> GIVEN DATA:
——
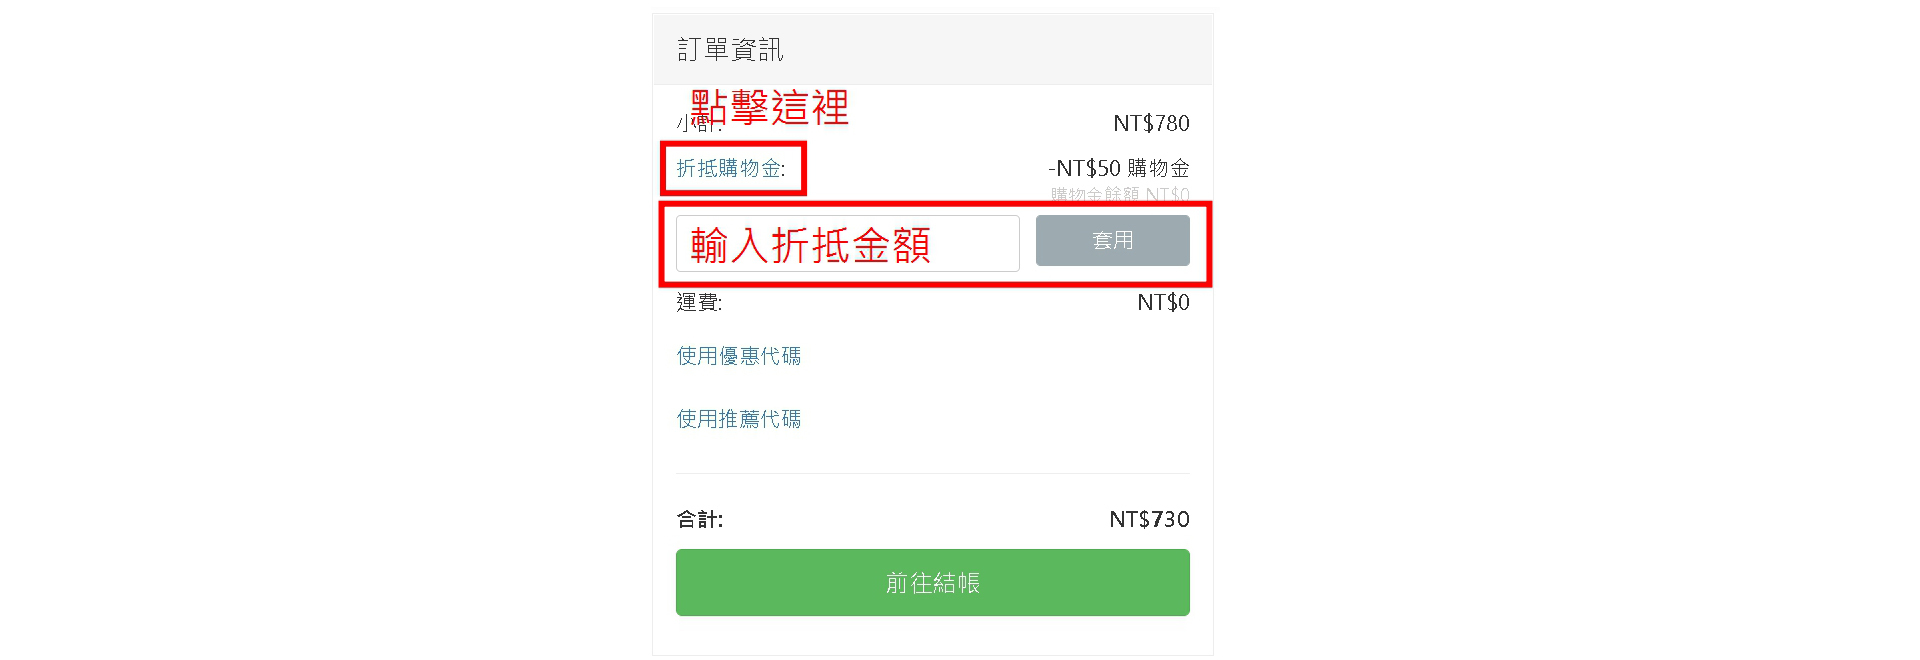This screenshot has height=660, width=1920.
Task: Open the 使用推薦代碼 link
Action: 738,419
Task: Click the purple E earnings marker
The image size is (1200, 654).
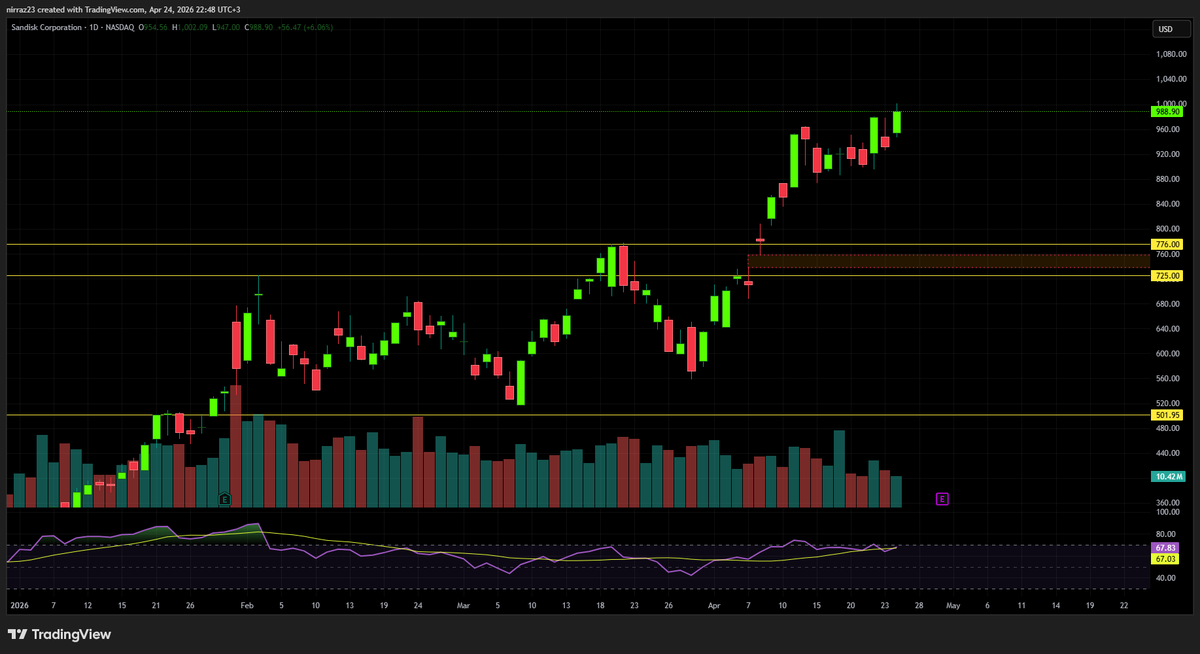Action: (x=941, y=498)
——
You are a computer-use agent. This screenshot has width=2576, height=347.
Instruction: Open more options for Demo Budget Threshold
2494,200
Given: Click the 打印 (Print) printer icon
——
> THE PROBLEM: Collect each line of the entries that has the word "Click", copying it in full.

> PROBLEM SOLUTION:
Task: Click the purple E earnings marker
Given: Click the 打印 (Print) printer icon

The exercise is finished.